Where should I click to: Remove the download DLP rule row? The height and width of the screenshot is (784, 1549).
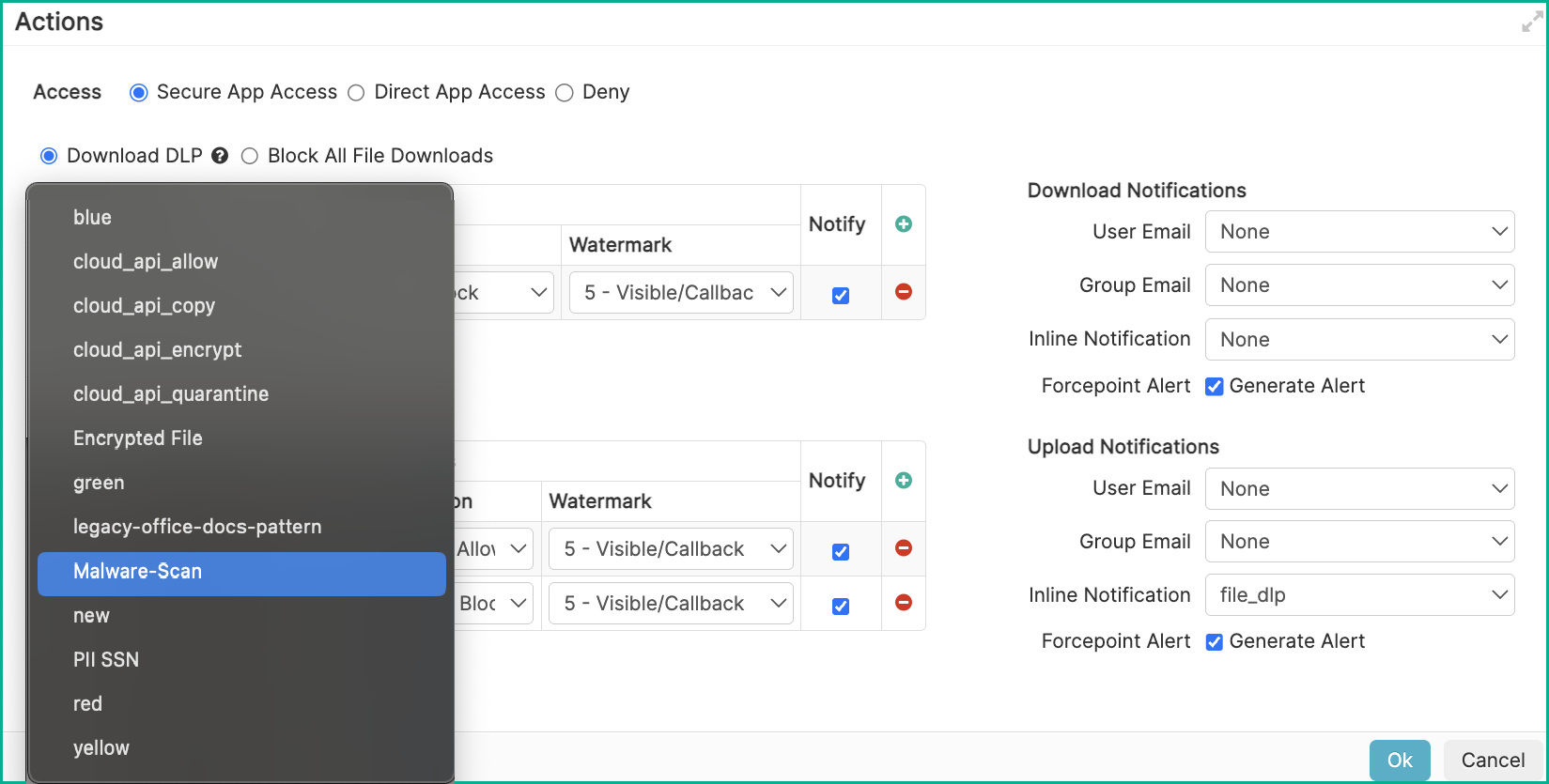[x=904, y=292]
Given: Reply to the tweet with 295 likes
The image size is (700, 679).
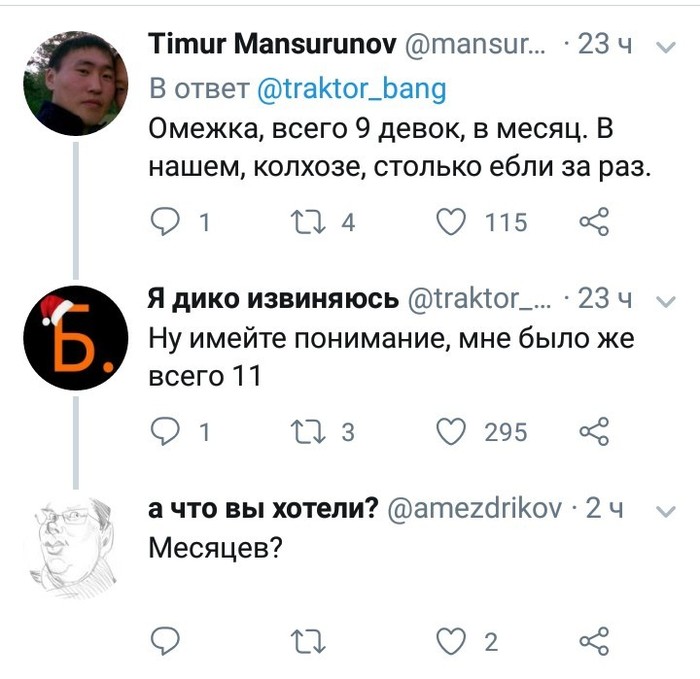Looking at the screenshot, I should [165, 431].
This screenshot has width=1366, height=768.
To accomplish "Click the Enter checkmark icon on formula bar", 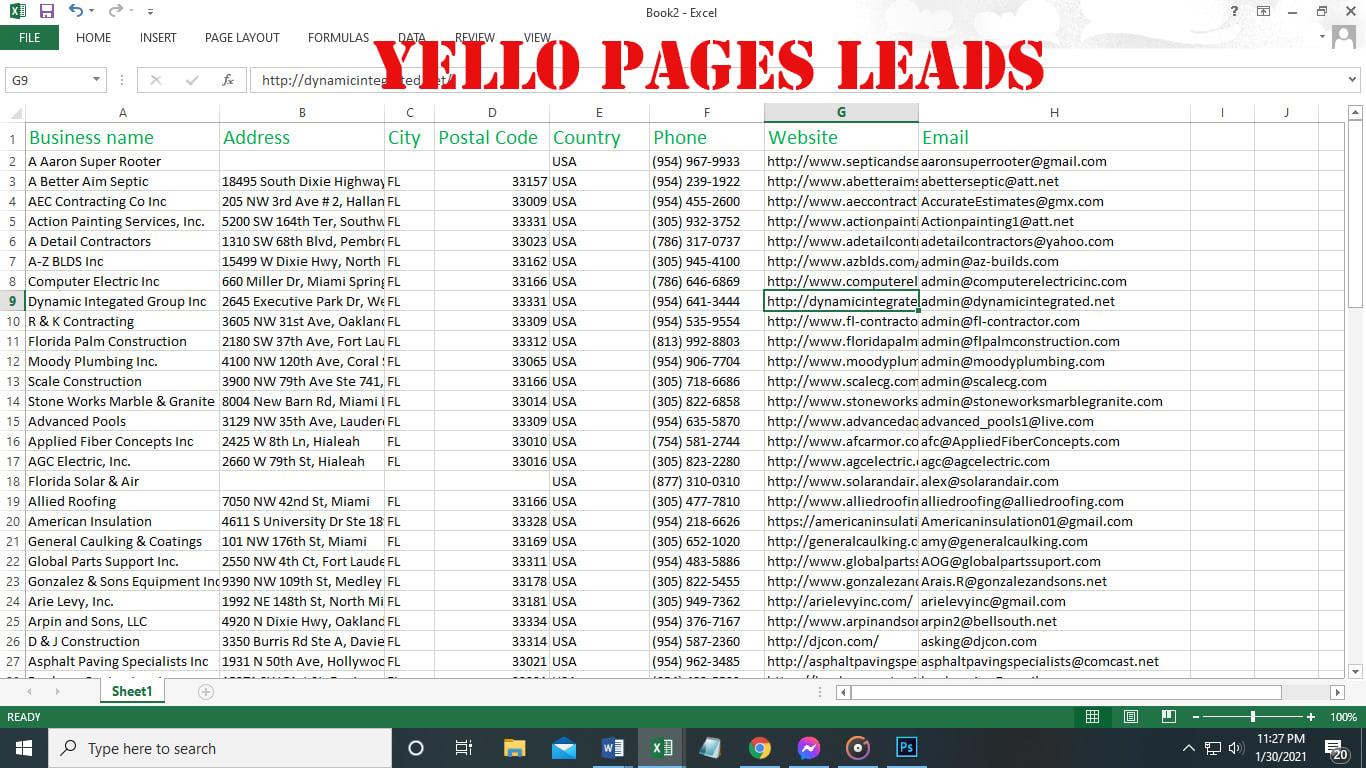I will click(x=190, y=80).
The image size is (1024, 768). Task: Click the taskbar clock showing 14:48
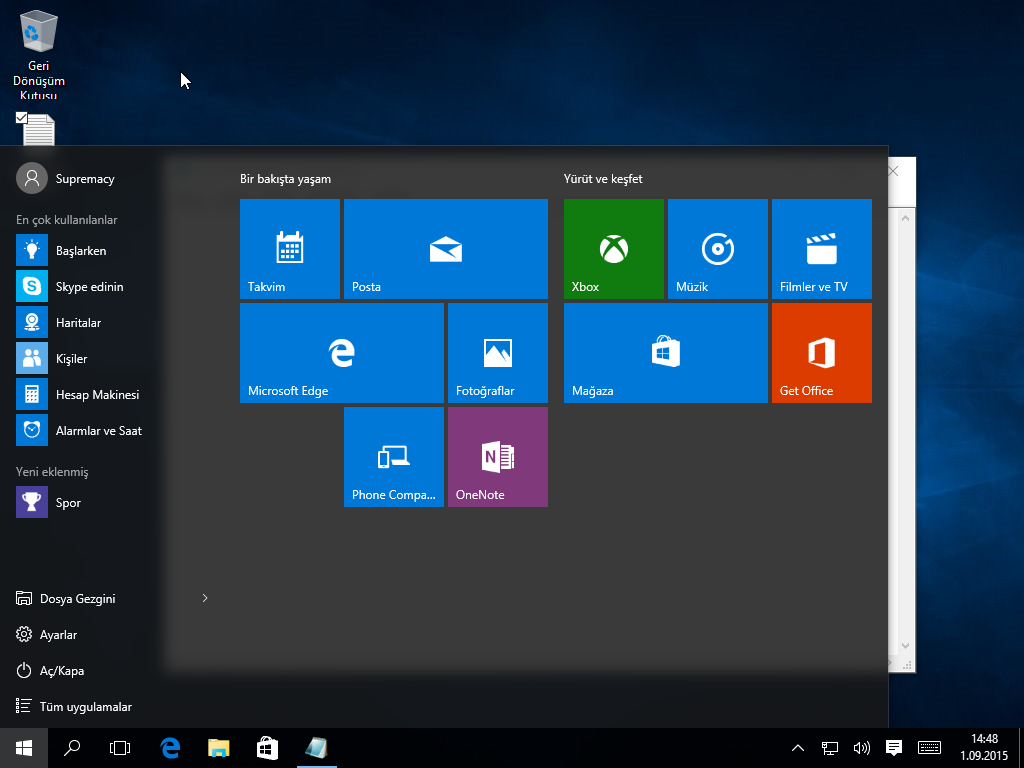(984, 747)
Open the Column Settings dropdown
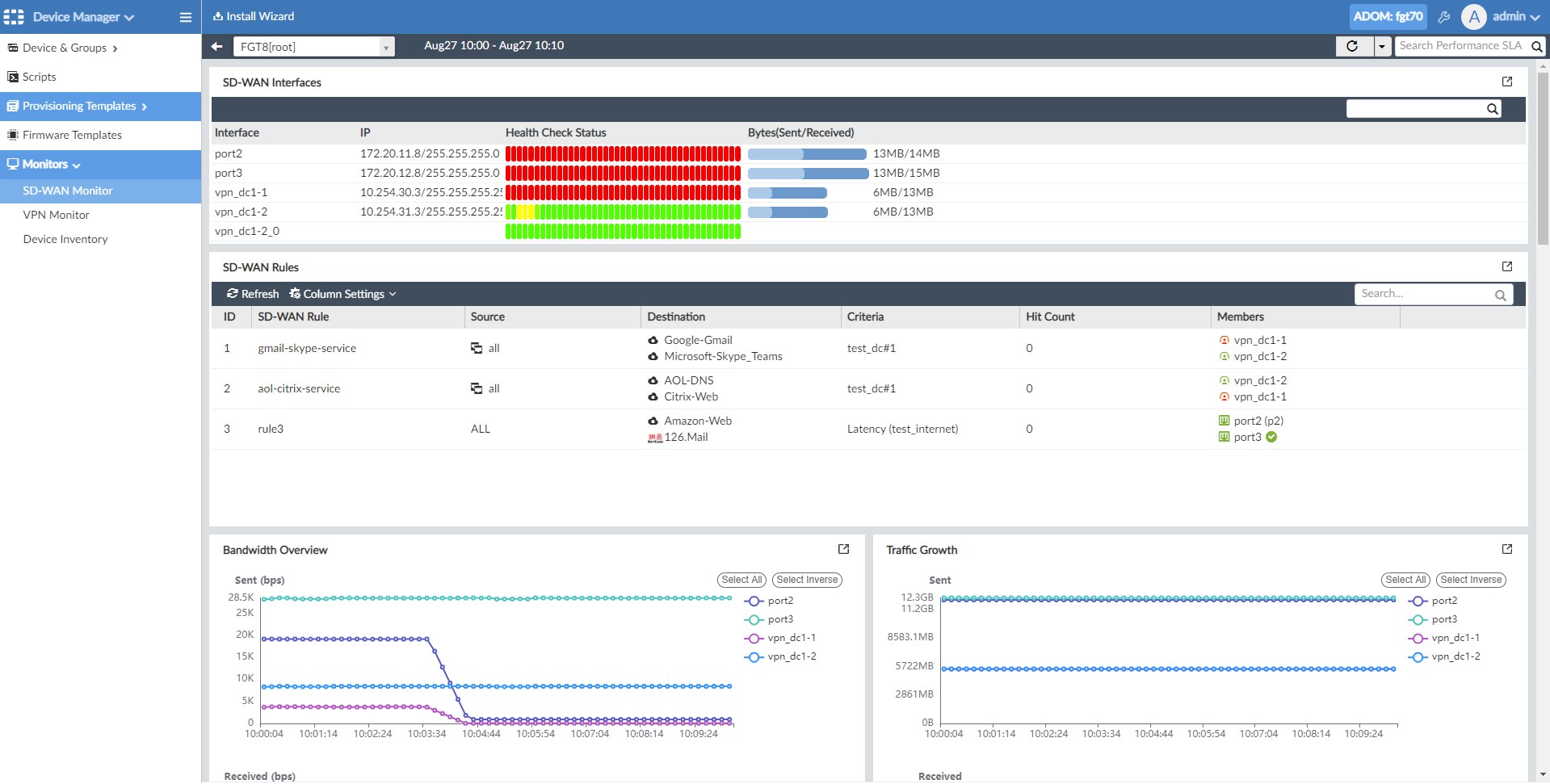The width and height of the screenshot is (1550, 784). [343, 294]
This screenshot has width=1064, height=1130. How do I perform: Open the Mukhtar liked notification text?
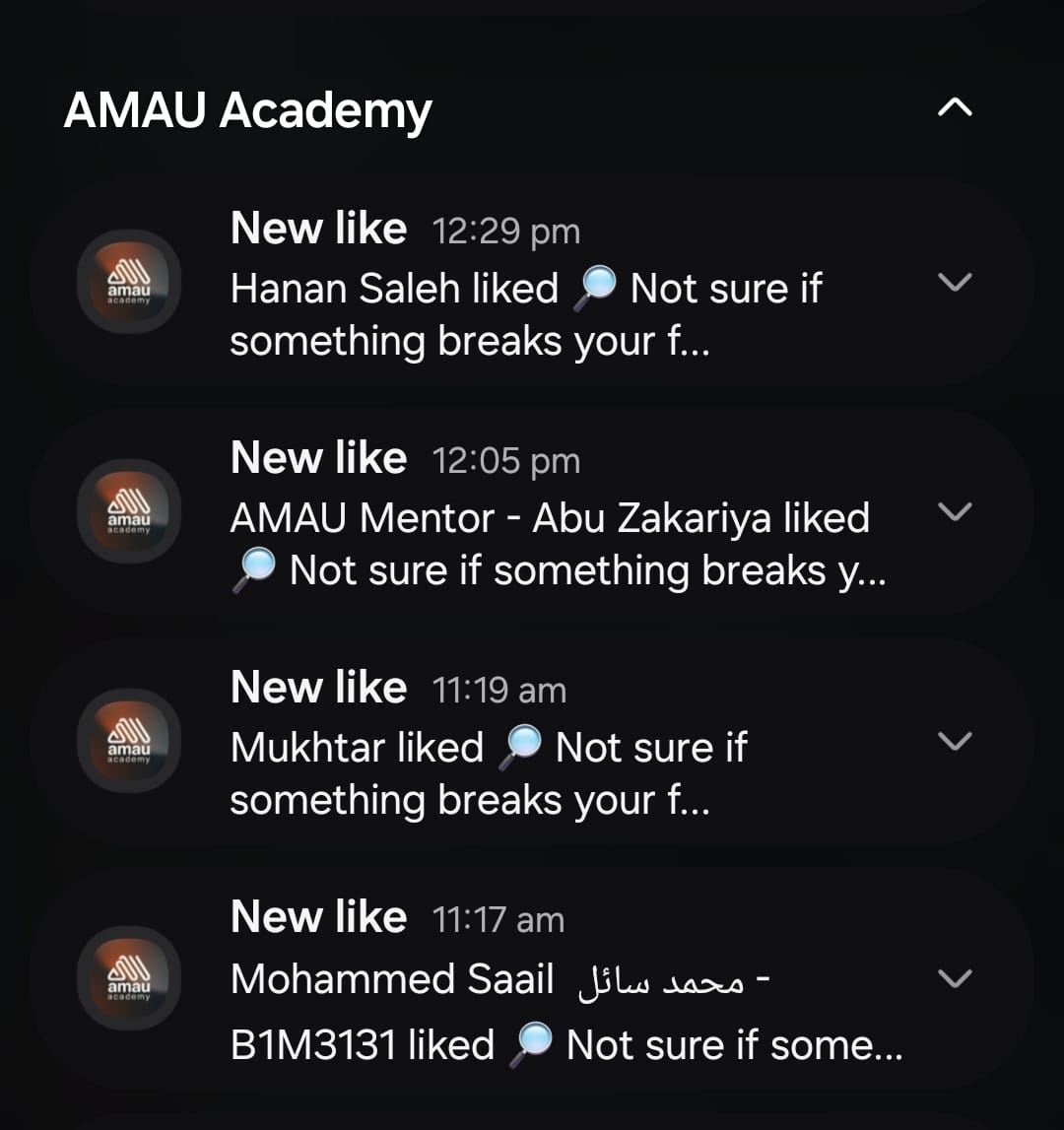click(488, 774)
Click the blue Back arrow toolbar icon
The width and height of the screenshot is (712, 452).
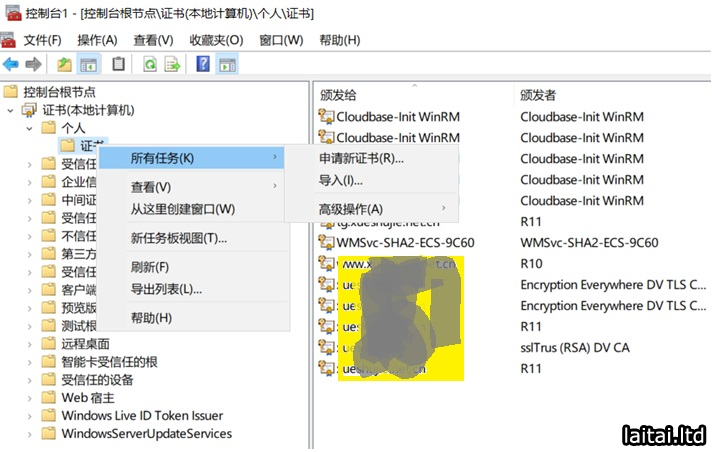coord(11,64)
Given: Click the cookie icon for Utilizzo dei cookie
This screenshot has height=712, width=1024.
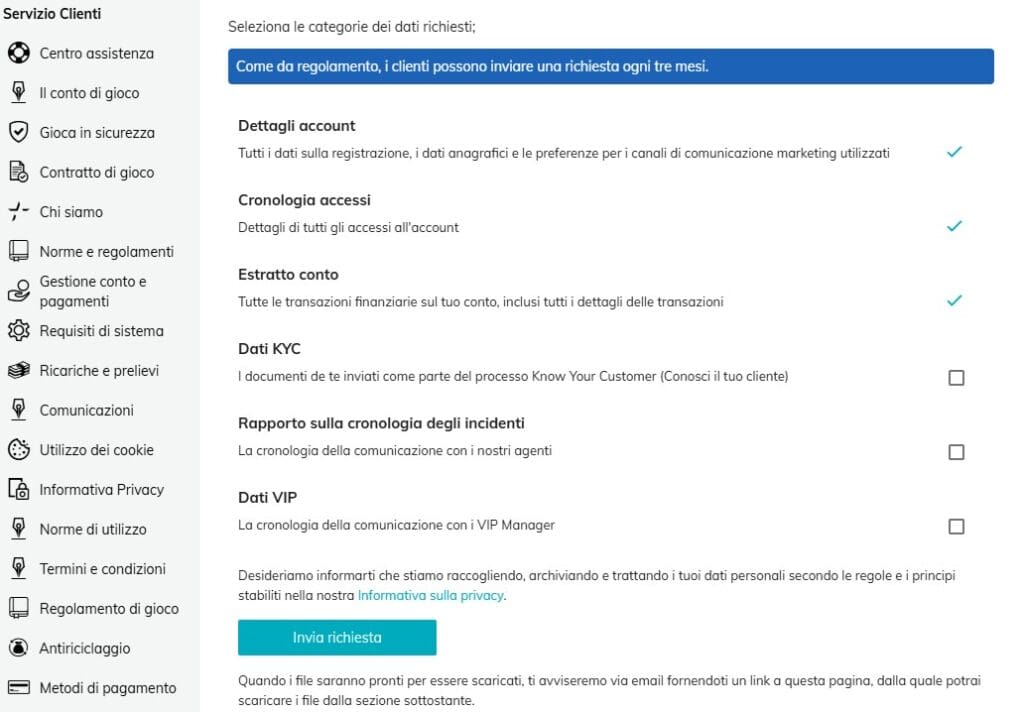Looking at the screenshot, I should (x=19, y=449).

┄┄┄┄┄┄┄┄┄┄┄┄┄┄┄┄┄┄┄┄

Please copy, exactly and only, the lines of the listing that run from the one holding "The width and height of the screenshot is (712, 452)." through its last line, and exclude pictures.

The width and height of the screenshot is (712, 452).
coord(11,64)
Given: Click the cookie icon for Utilizzo dei cookie
This screenshot has height=712, width=1024.
Looking at the screenshot, I should (x=19, y=449).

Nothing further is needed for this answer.